[Exercise passage]

-*-*-

Android was scarcely mentioned at the SDForum, but just one week before, on the advice of a friend, I had found someone on the Android message boards who would make my application wireframes and design into a functioning application and we would enter the Android Developer’s Challenge.

I began to read about and think about Android and it’s promise, all the while refining the app and working with my Challenge partner to make it work on the Android emulator.

As the weeks of work continued, it became apparent that the open vision of Android was quietly changing the entire nature of the U.S. mobile market, and this contest was very representative of the shift towards valuing the offerings of developers and ultimately giving them a reasonable variety of paths to entry into the market. As my awareness grew, I would breathlessly explain Android to people and what it would mean to the industry- sometimes to dull eyes, sometimes to a hint of interest.

In March, Steve Jobs announced the $100 million iFund and also that, to the delight of many, they would open the iPhone SDK. Blackberry announced the $150 million Blackberry fund shortly thereafter. Open was the new black.

March was also the Android Challenge deadline, and we submitted our entry. We were later notified that we were among the Top 50 out of the 1,788 submitted apps, and we split the $25,000 prize. We added several more international teammates for the second phase and got to work to refine and augment the app to compete against the other 49 for Top 10 or 20 status. We are awaiting the results.

Being in the top 50 has afforded us great viral publicity, which felt a bit awkward when we were still in our alpha stages and yet to test on a device (we are still yet to test on a non-emulator), but it was also extremely validating. We’ve had mentions in (among others) Smart Money, TechCrunch, AndroidGuys, Nikkei (Japan), even two separate pieces in Stuff.tv (UK men’s magazine). I’ve been invited to speak on several occasions about my thoughts about the future of mobile.

In July, a screenshot and description of our app, Cooking Capsules, appeared in Wired magazine- the first listed of their four top picks of indie apps for Android. Also that month the Apple App Store opened it’s virtual doors and people, despite the economic times, stood in long lines to get their hands on a 3G iPhone and began downloading apps at a pace that could only be described as unbelievable.

-*-*-

[Recorded information]
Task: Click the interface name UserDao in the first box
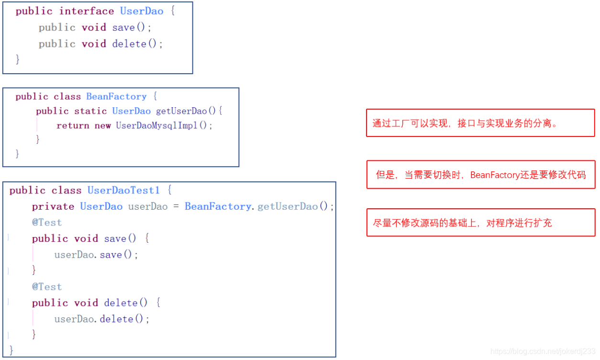pos(142,11)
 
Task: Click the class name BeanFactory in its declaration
pos(116,96)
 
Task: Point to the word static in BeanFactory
pos(90,111)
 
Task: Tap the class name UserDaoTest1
pos(123,190)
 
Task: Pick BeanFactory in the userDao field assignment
pos(218,206)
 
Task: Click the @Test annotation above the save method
pos(47,222)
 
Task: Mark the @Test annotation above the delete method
pos(47,286)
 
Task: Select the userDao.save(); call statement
pos(96,255)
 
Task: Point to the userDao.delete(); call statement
pos(102,319)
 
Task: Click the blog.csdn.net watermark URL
pos(543,352)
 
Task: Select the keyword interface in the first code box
pos(87,11)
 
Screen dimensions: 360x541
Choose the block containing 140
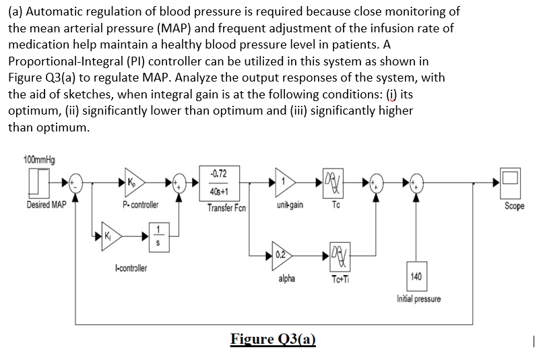pyautogui.click(x=416, y=276)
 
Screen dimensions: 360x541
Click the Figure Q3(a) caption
pyautogui.click(x=273, y=338)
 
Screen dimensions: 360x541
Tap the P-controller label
pyautogui.click(x=140, y=204)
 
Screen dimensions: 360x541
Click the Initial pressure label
pyautogui.click(x=419, y=299)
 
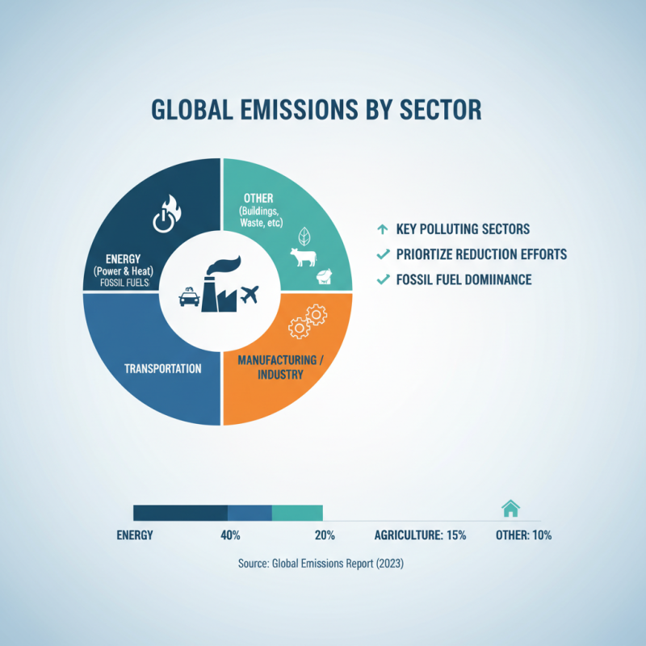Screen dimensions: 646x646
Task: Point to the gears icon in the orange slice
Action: [307, 321]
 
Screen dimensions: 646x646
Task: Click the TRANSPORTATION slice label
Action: [163, 368]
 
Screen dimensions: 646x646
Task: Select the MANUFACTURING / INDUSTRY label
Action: [280, 367]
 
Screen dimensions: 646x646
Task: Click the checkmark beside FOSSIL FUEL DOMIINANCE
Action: [383, 280]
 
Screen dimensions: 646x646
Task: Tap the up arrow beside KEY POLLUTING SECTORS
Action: [383, 229]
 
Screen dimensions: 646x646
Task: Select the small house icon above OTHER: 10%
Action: [510, 508]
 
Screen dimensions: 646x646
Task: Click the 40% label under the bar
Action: [230, 535]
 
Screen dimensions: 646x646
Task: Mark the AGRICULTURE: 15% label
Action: [420, 535]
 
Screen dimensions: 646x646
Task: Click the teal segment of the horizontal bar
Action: [297, 513]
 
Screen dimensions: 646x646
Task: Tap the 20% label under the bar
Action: [325, 535]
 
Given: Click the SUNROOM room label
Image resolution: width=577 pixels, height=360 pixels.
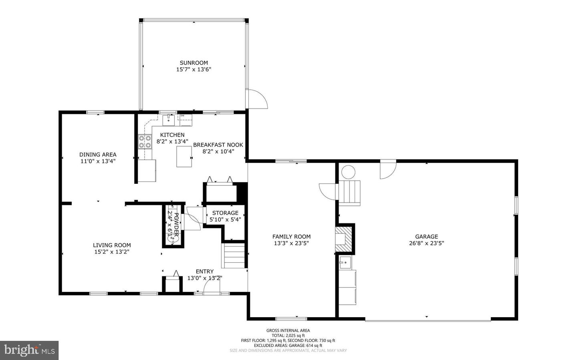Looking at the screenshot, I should click(x=194, y=63).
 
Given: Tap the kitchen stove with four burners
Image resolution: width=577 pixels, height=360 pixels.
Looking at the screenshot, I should click(x=145, y=142).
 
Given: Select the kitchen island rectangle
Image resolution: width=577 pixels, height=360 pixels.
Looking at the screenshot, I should click(x=184, y=157).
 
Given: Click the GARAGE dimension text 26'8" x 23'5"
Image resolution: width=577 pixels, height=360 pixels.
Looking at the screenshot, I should click(x=426, y=243).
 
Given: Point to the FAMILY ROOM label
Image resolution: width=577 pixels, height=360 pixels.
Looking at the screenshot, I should click(x=291, y=237).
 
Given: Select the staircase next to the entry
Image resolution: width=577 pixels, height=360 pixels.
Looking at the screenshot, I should click(x=234, y=256).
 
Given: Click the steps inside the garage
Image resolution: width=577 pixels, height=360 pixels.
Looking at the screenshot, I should click(x=349, y=193).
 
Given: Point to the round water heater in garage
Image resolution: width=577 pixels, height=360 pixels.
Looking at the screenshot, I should click(x=348, y=172).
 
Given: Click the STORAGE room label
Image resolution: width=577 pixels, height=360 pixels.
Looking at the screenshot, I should click(x=225, y=213).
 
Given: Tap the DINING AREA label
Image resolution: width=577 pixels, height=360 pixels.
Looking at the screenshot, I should click(x=98, y=155).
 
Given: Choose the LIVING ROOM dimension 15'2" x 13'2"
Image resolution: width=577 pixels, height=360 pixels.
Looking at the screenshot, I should click(x=112, y=252).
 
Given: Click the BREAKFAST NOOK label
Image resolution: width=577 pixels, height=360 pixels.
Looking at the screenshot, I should click(x=218, y=145).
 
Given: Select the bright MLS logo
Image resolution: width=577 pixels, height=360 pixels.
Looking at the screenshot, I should click(x=29, y=350).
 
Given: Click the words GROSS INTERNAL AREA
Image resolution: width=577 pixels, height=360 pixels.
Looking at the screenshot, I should click(x=288, y=330).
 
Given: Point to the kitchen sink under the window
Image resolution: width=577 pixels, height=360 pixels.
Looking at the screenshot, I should click(x=169, y=120).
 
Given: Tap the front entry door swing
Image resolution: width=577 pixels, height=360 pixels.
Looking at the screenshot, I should click(x=211, y=286).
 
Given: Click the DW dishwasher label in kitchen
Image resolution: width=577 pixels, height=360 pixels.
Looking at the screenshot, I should click(x=182, y=116).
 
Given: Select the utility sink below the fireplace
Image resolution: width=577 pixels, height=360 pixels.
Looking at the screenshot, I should click(x=345, y=264).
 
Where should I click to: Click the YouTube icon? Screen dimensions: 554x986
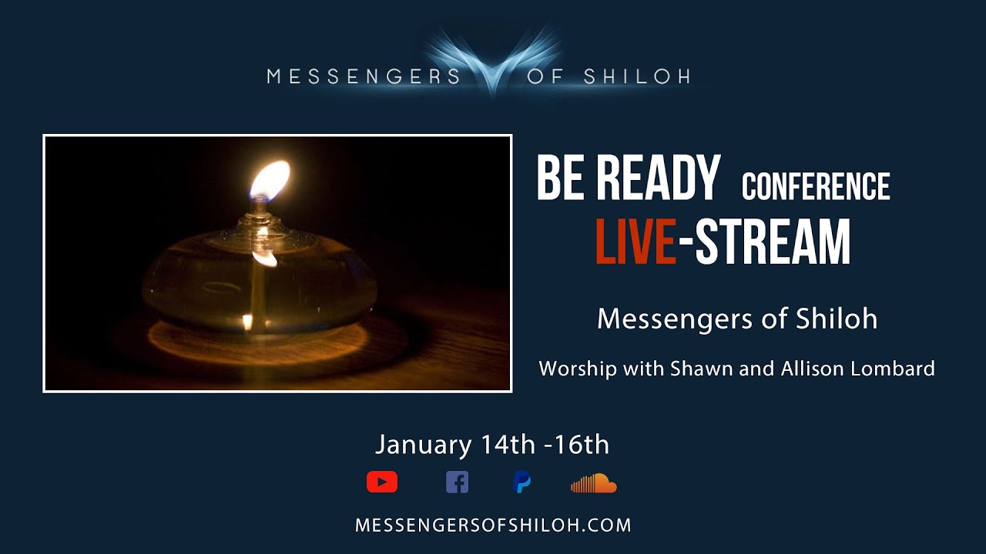point(382,482)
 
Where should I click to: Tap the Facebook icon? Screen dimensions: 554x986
point(457,482)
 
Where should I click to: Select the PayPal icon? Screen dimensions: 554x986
point(522,482)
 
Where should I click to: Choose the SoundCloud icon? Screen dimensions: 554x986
point(593,483)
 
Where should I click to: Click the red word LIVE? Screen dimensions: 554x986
point(636,242)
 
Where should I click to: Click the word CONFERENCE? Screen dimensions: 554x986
point(816,187)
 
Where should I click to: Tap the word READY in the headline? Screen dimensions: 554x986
point(658,179)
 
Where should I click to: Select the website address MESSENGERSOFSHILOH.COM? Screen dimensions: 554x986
point(493,526)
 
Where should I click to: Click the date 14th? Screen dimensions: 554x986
point(507,445)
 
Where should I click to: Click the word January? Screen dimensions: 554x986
point(423,446)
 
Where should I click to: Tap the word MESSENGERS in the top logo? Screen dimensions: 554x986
point(364,76)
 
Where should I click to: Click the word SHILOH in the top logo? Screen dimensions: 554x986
point(636,76)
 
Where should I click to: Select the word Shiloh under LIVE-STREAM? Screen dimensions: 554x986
point(839,319)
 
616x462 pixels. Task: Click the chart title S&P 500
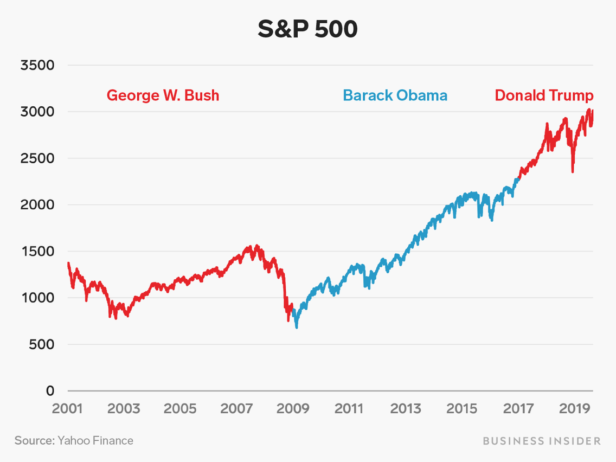pos(307,29)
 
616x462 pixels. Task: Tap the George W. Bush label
pos(163,95)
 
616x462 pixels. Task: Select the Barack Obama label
pos(395,96)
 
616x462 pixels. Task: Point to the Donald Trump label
pos(544,96)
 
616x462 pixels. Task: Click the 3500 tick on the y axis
pos(37,66)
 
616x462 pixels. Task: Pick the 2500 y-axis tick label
pos(37,158)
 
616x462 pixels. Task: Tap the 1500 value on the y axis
pos(37,252)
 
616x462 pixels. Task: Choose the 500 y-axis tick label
pos(42,344)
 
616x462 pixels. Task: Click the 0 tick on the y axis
pos(50,391)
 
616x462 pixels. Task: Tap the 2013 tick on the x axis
pos(406,408)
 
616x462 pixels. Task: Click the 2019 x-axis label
pos(574,408)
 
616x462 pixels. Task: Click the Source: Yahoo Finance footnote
pos(74,440)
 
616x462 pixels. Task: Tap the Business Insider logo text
pos(541,441)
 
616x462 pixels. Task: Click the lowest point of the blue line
pos(297,327)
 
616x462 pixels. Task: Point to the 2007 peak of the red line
pos(256,246)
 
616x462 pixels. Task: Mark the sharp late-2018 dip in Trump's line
pos(573,171)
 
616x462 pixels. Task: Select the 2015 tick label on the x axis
pos(462,408)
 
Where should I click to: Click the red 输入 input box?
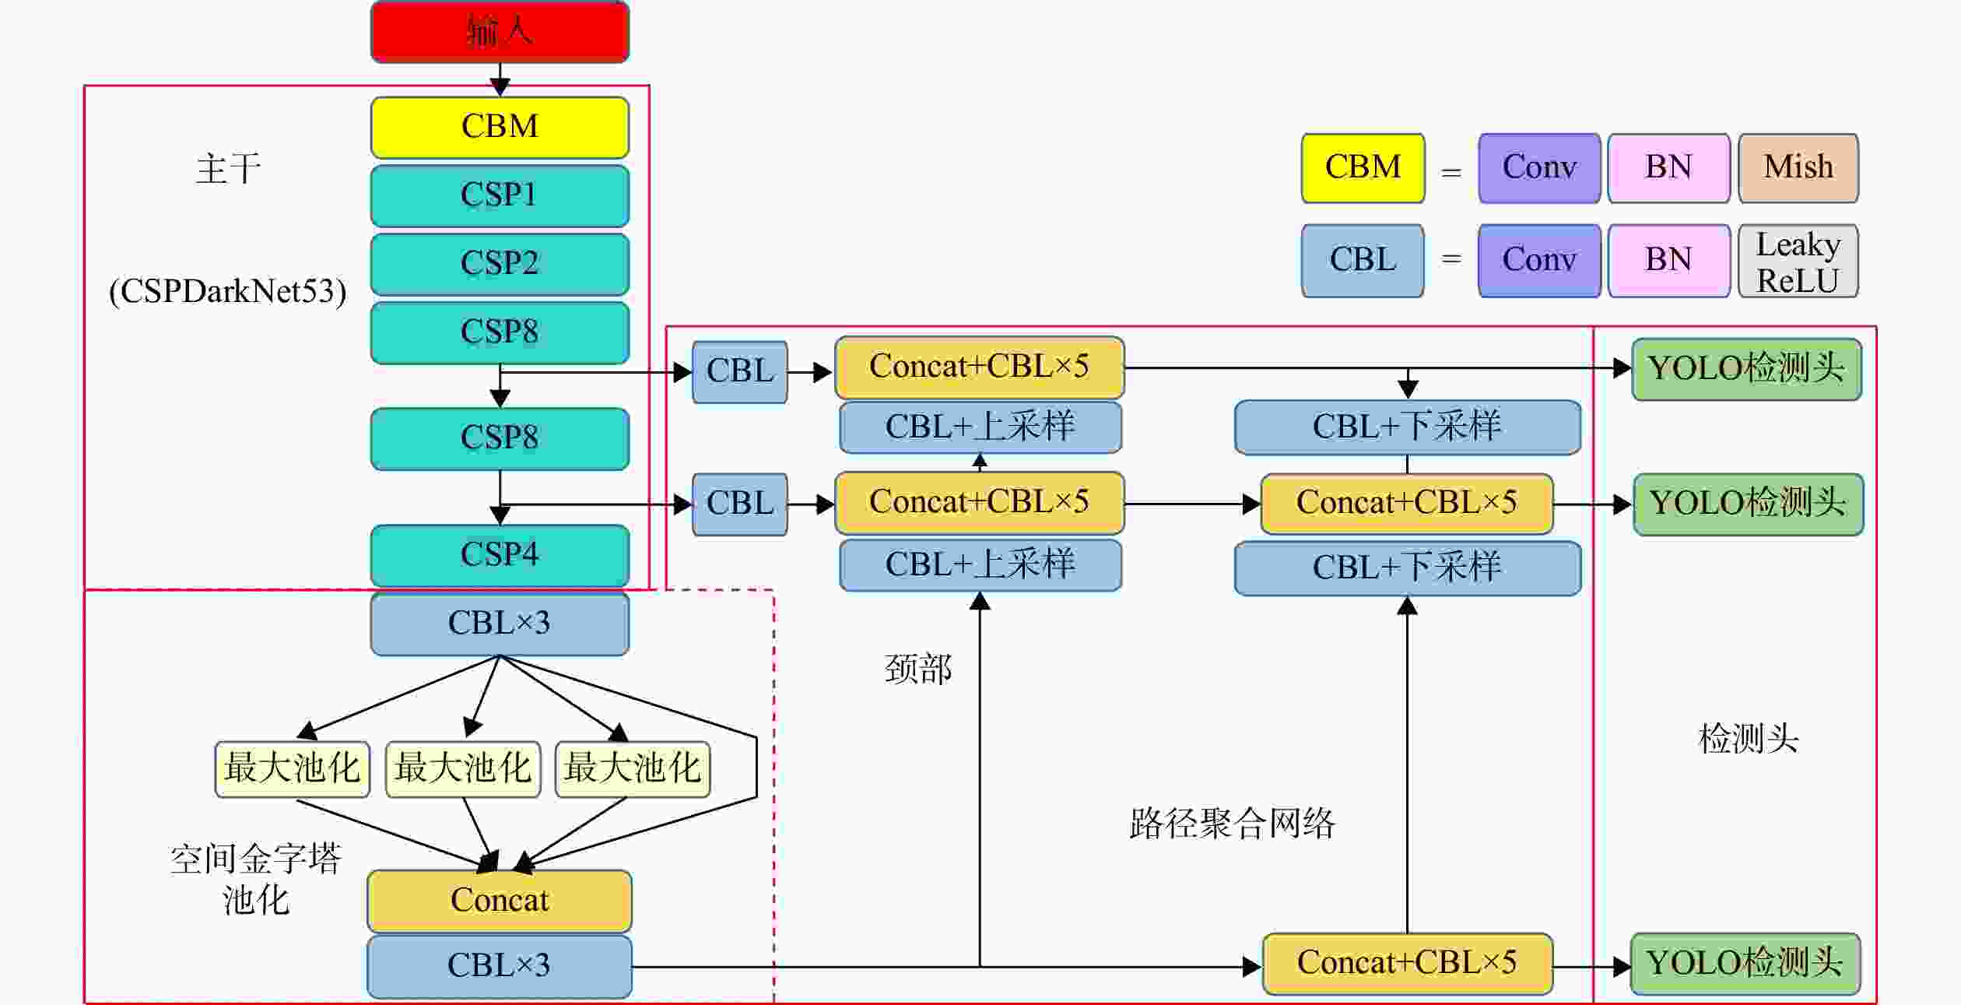[500, 32]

-*-*-

[Work order] Write the next part of the account of building an app for the Android Developer's Challenge, starting after its last sentence. You can leave the items aside.

[Output of the exercise]
What a shift from the grim recent history reports from developers a few months before at the SDForum panel! When else in history had developers had any real mention, much less extreme recognition? Developers with good ideas have been around a while- they just haven’t had an industry that supported indie players and innovation until now. The barriers were too great.

Perhaps I lack what you would consider an objective opinion as one of the Android Top 50, but frankly, I am as in the dark as most (Top 50 and otherwise) about the nuts and bolts about how exactly this will all play out. I too, very much, want much more light shed. But I am fueled by excitement about the massive and disruptive changes that the very whisper of Android has so swiftly perpetuated throughout the industry. And all of this, while, like the apps, it still has yet to even launch on the first of many handsets.

I was on the Mobile Web Wars Roundtable (ahem- raising my hand high when you asked who cares about Android), and let me state once again, and more strongly (and uninterrupted) for the record:

To say that I am excited about Android would be a considerable understatement. Android is a volcano. Not the kind that erupts suddenly like fireworks, but the kind that slowly releases molten lava that changes the entire landscape in such an unpredictable yet enduring way that no one realizes the impact until they look back at a snap shot from a few months or a year back to find the old way unrecognizable.

While anticipating the first phone is exciting, and we all have high hopes, Android isn’t about the first physical gPhone to come to market. Android is about affecting positive change throughout an entire market that has been crying out for openness for years. Android has impacted the opening up of the industry and they are getting ready now to begin to compete with those already enjoying the fruits of the very landscape they have so greatly influenced.